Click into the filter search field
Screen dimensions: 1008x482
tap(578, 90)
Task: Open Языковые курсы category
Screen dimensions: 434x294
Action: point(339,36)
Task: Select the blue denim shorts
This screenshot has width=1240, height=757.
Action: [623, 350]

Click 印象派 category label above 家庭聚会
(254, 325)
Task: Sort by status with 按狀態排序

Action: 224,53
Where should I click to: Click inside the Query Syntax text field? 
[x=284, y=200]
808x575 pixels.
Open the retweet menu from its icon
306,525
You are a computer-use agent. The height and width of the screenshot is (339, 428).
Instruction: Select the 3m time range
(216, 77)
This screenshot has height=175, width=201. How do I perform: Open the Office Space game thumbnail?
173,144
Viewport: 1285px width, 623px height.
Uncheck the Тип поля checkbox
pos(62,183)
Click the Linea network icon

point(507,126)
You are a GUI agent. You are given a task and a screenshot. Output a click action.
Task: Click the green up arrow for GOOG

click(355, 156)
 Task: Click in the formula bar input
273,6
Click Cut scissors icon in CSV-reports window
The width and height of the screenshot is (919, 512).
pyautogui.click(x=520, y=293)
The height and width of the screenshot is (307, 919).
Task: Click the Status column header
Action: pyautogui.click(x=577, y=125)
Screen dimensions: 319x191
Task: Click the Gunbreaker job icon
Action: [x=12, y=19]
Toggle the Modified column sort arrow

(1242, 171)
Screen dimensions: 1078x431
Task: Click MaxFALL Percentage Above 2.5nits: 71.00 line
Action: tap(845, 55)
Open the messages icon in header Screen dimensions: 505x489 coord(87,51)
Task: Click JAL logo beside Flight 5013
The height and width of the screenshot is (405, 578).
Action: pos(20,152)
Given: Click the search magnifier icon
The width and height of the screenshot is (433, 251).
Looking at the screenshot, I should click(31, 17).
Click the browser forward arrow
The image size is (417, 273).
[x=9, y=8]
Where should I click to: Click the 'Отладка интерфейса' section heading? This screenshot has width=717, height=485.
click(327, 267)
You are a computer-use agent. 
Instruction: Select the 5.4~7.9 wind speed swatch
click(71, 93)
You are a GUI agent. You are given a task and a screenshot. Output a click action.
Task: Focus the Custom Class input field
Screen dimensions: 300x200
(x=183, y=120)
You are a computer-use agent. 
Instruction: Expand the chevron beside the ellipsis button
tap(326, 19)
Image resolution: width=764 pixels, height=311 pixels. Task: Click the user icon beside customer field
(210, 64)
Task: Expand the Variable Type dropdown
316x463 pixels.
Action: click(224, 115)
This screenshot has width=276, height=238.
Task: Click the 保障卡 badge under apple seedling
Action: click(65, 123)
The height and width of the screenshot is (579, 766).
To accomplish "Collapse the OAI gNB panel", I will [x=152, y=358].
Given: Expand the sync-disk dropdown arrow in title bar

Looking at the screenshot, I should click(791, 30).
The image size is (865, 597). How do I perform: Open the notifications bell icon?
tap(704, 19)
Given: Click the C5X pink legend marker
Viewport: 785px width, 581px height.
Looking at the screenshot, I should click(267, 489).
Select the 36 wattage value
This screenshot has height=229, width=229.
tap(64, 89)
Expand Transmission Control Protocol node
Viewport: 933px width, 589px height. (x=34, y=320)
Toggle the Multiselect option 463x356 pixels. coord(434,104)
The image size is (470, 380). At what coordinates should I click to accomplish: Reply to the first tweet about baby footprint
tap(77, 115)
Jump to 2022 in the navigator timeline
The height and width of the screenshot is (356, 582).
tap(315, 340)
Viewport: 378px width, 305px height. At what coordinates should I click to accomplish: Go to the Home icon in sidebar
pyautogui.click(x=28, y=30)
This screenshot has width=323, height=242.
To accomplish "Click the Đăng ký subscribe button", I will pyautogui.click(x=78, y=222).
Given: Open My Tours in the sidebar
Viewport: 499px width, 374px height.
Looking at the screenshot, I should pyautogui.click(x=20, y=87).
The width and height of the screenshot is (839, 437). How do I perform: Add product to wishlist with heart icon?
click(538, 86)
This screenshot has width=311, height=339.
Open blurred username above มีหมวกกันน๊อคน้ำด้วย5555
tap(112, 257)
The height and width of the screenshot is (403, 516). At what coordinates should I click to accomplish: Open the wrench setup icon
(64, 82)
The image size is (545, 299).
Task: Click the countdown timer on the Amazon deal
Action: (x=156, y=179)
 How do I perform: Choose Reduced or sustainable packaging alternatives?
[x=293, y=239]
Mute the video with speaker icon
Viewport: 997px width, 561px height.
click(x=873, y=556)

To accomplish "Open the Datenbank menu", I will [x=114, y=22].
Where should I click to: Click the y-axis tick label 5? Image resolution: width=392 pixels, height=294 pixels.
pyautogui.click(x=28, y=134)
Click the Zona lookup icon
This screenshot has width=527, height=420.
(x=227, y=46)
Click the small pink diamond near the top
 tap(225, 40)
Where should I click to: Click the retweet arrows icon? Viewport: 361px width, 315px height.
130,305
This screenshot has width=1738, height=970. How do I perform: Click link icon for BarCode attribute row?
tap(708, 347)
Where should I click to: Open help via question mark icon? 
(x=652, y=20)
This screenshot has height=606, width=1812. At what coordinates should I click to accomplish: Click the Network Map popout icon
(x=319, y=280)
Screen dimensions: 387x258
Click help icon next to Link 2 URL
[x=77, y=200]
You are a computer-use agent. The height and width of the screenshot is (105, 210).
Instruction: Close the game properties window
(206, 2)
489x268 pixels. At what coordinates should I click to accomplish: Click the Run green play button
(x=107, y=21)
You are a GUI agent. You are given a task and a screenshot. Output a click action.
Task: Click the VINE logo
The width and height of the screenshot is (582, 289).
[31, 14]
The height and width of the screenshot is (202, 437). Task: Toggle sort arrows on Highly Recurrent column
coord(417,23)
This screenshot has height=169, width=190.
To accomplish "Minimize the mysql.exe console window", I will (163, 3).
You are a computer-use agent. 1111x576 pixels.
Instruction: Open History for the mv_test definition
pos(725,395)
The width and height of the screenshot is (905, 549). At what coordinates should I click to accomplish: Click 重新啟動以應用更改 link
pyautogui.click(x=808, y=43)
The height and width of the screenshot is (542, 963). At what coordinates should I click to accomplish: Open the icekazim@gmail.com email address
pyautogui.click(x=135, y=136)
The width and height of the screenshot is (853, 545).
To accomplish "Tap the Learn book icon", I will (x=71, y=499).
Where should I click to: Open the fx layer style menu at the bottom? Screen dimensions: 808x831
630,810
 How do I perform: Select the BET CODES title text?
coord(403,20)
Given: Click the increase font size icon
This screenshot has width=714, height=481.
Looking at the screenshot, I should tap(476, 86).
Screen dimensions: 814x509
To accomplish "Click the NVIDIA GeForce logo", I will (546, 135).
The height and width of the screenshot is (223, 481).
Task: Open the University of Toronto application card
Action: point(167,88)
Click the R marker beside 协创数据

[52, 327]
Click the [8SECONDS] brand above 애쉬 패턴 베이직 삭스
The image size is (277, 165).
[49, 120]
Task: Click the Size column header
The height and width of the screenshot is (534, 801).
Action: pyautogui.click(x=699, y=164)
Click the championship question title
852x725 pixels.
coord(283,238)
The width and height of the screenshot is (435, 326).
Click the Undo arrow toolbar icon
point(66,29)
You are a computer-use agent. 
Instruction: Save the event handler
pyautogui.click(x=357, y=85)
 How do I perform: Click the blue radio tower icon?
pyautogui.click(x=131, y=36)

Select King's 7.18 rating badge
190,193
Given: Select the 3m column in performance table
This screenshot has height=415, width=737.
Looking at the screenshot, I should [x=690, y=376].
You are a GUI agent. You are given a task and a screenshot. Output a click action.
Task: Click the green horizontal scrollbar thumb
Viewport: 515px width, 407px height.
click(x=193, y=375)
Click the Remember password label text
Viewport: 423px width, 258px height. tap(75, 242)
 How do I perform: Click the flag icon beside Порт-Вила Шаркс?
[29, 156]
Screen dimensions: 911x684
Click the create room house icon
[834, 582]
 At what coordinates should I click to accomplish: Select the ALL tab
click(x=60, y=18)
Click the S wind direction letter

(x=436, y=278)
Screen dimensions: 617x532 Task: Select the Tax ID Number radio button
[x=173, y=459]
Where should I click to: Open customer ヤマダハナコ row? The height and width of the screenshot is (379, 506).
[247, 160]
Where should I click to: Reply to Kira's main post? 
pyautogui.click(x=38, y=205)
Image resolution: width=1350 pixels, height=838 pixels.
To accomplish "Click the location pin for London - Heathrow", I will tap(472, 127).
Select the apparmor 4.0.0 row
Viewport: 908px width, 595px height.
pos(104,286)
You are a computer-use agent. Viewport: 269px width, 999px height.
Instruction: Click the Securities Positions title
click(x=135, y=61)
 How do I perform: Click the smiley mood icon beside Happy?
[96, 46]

## WHAT THE TASK REQUIRES
Tally the lines of the data that contain the string "search" and report the total alone.

## RESPONSE TO THIS EXERCISE
2